Es kommt keine Wendung des Tropes, in der die Protagonistin feststellt, dass sie sich im Grunde nur verkleidet und nicht mehr sie selbst ist. Dabei wäre das für mich z. B. realistisch. Wenn jemand 30 Jahre lang kaum Interesse an Styling hatte, warum soll das plötzlich so ein zentraler Aspekt des eigenen Seins werden? Ach ja, siehe Mythos 2: Es wird eben unterschlagen, dass es Zeit, Geld, Anstrengung kostet und dass man sich ganz bewusst darum kümmern muss. Es läuft ja dann von allein. Man wacht quasi schon so auf.

Fazit:

Niemand muss schön sein. Niemand sollte dazu gedrängt werden, bestimmte Schönheitsideale zu leben. Persönlicher Wert hängt nicht davon ab, ob man sich jeden Tag stylt.
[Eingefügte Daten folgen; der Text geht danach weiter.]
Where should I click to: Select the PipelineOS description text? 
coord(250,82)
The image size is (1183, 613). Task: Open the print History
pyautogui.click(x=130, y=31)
Und schreibt bitte weibliche Charaktere mit anderen Lebenszielen.

2 thoughts on “Darf man ein Entlein bleiben?

  1. Iva Moor

    Das ist so ein guter Artikel, Iris!
    Danke, dass du in Worte gefasst hast, was mich bei solchen Plots immer gestört hat und warum ich den Konformitätsdruck in der Realität so furchtbar finde. Es geht zum Teil ja noch weiter, wenn Alter als Komponente dazukommt, gerade bei Frauen und als Frauen gelesenen Personen: Wenn sie keine Lust haben, sich zu schminken oder die grauen Haare zu überfärben, „lassen sie sich im Alter gehen“, während die, die die Zeit & den Effort investieren (sei es, weil sie sich so wohler fühlen oder eben aus Konformität), „halten sich gut“, sind „cool drauf für ihr Alter“ und „gepflegt“ (dass man als ungepflegt gilt, wenn man bestimmte Dinge, zB Rasieren, Schminken, etc. nicht macht, ist ein besonderes Hassthema von mir…).
    Für mehr „hässliche“ (pfff!) Entlein!

    1. irisvilliam Post author

      Ich muss gestehen, ich bin froh, aus den 20ern raus zu sein, weil ich irgendwie den Eindruck habe, dass man jetzt von mir weniger erwartet, dass ich immer “hot” sein will.

      Aber das Thema, dass man als ungepflegt gilt, wenn man z. B. kein Makeup trägt oder (sichtbare) unrasierte Beine hat, geht mir auch gewaltig auf den Keks. Da wird so viel Scham aufgebaut, finde ich. Hat sowas von Mobbing “ih, die duscht sich nicht”, obwohl alles OK ist.